Its name tells its story: one of the flour that makes this bread is pressed in a millstone. Which is the milling ancestral method.
Follow Éric Kayser’s step-by-step and realise this recipe from its hands-kneading to the baking.

The ingredients:

350g of fine stone-ground flour.
150g of all-purpose plain flour.
10g of coarse salt.
1g of fresh baker’s yeast.
150g of sourdough starter.
350g to 360g of water.
A little bit of oil for the baking stone.

The utensils:

A mixing bowl.
A dough scraper
A banneton with its hessian.
The baker’s lame.
The baking stone.
A cloth.

The timings:

Kneading: 20 to 30 minutes.
1st rising: 3 hours.
Proofing: 2 to 3 hours.
Baking: 15 to 20 minutes at 250°C, and 25 to 30 minutes at 230°C.

The recipe:

Blend the both flours in the mixing bowl.
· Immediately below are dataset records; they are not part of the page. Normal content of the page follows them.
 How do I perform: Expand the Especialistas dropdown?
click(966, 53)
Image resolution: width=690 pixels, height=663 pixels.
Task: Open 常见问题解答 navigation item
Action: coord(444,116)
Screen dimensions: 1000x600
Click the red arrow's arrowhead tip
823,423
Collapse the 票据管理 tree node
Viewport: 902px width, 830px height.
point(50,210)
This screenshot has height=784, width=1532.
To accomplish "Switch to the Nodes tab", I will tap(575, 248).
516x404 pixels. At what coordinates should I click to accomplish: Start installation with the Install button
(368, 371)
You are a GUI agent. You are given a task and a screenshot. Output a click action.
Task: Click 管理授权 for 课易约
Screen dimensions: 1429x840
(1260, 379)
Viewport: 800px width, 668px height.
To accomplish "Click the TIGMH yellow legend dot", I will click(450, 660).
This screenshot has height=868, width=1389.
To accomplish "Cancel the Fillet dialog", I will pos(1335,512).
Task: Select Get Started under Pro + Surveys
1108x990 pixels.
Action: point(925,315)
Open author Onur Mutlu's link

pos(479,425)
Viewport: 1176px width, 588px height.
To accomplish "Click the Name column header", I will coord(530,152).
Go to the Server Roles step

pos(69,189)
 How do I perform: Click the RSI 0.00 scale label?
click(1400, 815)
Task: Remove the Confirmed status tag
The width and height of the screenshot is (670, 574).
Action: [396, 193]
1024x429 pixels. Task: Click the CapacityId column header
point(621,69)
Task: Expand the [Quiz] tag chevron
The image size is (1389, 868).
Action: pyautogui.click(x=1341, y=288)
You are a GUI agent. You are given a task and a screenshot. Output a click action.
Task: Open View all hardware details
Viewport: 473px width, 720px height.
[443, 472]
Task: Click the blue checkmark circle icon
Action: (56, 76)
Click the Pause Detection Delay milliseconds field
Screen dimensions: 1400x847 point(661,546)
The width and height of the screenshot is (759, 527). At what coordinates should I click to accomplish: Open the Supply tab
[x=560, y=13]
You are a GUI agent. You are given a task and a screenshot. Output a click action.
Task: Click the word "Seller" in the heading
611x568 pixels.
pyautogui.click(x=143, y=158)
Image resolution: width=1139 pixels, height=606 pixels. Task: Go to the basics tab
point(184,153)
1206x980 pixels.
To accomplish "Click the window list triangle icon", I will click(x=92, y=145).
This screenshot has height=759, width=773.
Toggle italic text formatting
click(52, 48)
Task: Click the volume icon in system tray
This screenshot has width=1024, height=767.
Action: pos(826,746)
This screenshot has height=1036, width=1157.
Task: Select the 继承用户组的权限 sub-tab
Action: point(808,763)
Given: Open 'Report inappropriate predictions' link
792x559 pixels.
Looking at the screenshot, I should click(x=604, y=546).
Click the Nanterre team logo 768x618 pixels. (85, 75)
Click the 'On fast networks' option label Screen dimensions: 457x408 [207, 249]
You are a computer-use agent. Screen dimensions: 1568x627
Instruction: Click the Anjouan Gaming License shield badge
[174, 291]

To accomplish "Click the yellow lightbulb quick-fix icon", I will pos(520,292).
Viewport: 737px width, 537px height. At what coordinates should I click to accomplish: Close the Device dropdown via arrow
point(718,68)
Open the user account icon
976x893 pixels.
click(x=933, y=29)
On top, add the salt, on one side and the yeast on the other.
Then, add the sourdough starter.


Be careful to have a water at 30°C.
Then, add a little bit of water and start to knead: “I’m taking and pressing it” and “I’m crushing and strangle it”.
Add water little by little while grabbing the flour on the sides of your bowl.
Keep on doing it until it is well blended.


Use the dough scraper to get the dough out of your bowl.
And place it down your floured table.


It is time to add air into your dough with your both hands.
Use your dough scraper to grab the dough in your table.

Once the air completely blended inside, it is time to blow the dough.
Take your dough, throw it in front of you on your floured table and make it turn a quarter.


Form a pre-ball with your dough.
Floured your mixing bowl and place your dough in.


Cover it with a cloth and leave it to rest for three hours.


Get the dough out of the mixing bowl and place it on your floured table.
Form a ball. And be careful to not degas it.


Slightly floured the banneton and place your dough in, the seam on top.
Leave it to proof for two to three hours.


Oil your baking stone to avoid sticking.

Place your dough on it, seam underneath.


Score your loaf in square with your baker’s lame.


Bake for 15 to 20 minutes at 250°C, then 25 to 30 minutes at 230°C.


Let it cool down and savour the taste of ancient bread.